Notes on Judge Middlebrooks’ Order for Sanctions


Photo credit: Eva Marie Uzcategui/Bloomberg/Getty Images

U.S. District Judge Donald Middlebrooks, a judge for the Southern District of Florida, last year threw out Donald Trump’s idiot lawsuit against Hillary Clinton and a dozen other defendants. Last week, he entered a sanctions order against Trump and his attorney for a total of $938,000. That’s less impressive than it sounds, because Trump is playing with other peoples’ money. Not his own. As a deterrent against still more stupid, legal theater lawsuits, it’s not very effective. WC will get back to that in a moment.

One of the things that Judge Middlebrooks makes clear is that the case before him was simply the latest instance of a kind of use of lawsuits as political street theater. “[T]his case is part of Mr. Trump’s pattern of misusing the courts to serve political purposes.” Judge Middlebrooks held. You can read the 46-page decision for yourself, but WC wants to focus on just how utterly inane some of Trump’s lawsuits have been.

Trump’s lawsuit against the Pulitzer Prize Committee.

On December 13, 2022, Trump followed up on earlier threats by filing a lawsuit in a state court in Okeechobee, Florida, a location with no apparent connection to either Trump or any of the defendants. Trump v. Members of the Pulitzer Prize Board et al. Trump sued, individually, the nineteen members of the Pulitzer Prize Board alleging “defamation by implication.” The 19 members of the Pulitzer Prize Board hadn’t said anything about Trump. But they had the temerity, the unmitigated gall to give a Pulitzer Prize to the New York Times and the Washington Post who had exposed the multiple relationships between Russia and Trump and his appointees. 1

Judge Middlebrooks found:

It has been said that journalism is the first draft of history. The 2018 Pulitzer Award for National Reporting honored the staffs of the New York Times and the Washington Post “[f]or deeply sourced, relentlessly reported coverage in the public interest that dramatically furthered the nation’s understanding of Russian interference in the 2016 presidential election and its connection to the Trump campaign, the President-elect’s transition team and his eventual administration.” The effort by Mr. Trump and his lawyers to use the courts to bully journalists as part of a dishonest and futile attempt to rewrite history is a shameless attack on a freedom essential to democracy.

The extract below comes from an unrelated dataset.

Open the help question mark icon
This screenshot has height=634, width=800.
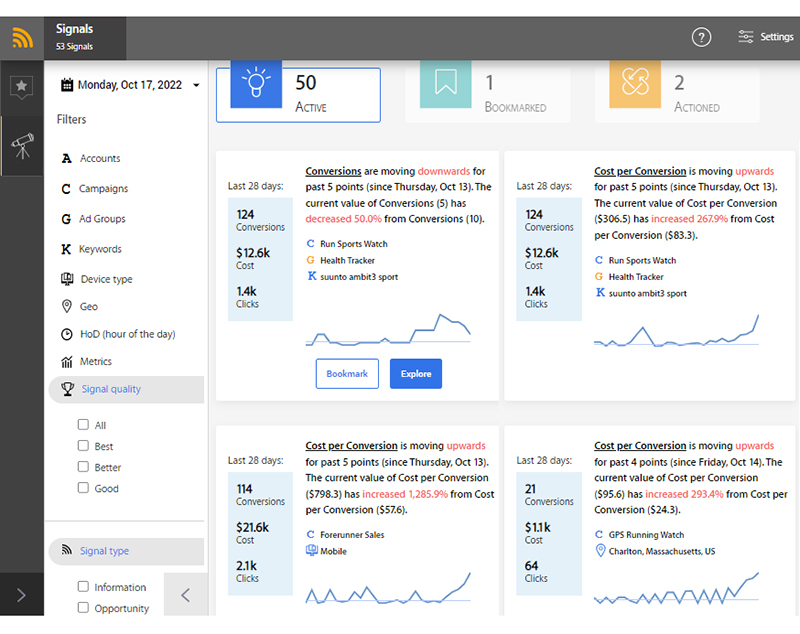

Trump v. Clinton et al., Case 2:22-cv-14102-DMM, Order on Sanctions, p. 24.

This lawsuit is still spending, but has zero chance of getting anything but dismissed. The lawsuit was funded – court costs and attorneys’ fee paid – by Trump’s appeals to his supporters for donations. When the lawsuit is dismissed, and sanctions are imposed for Trump’s abuse of the litigation process, the actions will be paid with money Trump has conned from his supporters.

Trump v. Letitia James

James is the New York Attorney General. Trump has filed at least three lawsuits against James, accusing her of “political animus” against Trump. Two of the three cases have been dismissed; Trump has appealed the loss in the case in the New York State courts all the way to the New York Court of Appeals, the state’s Supreme Court, where the court affirmed Trump’s loss in a two sentence opinion.

Of course, despite Trump’s claims, the New York litigation was far from frivolous and the senior financial officer and the Trump Organization itself were found guilty of serious crimes.

Trump v. Twitter

Trump sued Twitter2 when Twitter kicked Trump off the Twitter platform following the events that attempted insurrection on January 6, 2021. Trump’s claim was that Twitter censored his speech in violation of the First Amendment to the United States Constitution. Of course, the First Amendment only prohibits government action against speech, not private action, and Twitter is a private company, not the government. Trump had to allege that Twitter was so dominated by governmental authorities as to be considered a “state actor.”

Trump sent “breaking news alert” text messages directly to his followers including a link that asked them to donate to his Save America PAC:

President Trump is filing a LAWSUIT against Facebook and Twitter for UNFAIR CENSORSHIP! For the NEXT HOUR we’ve activated a 5X-IMPACT on ALL GIFTS! Please contribute IMMEDIATELY to INCREASE your impact by 500% and to get your name on the Donor List President Trump sees!

(Capital letters and bold face in the original)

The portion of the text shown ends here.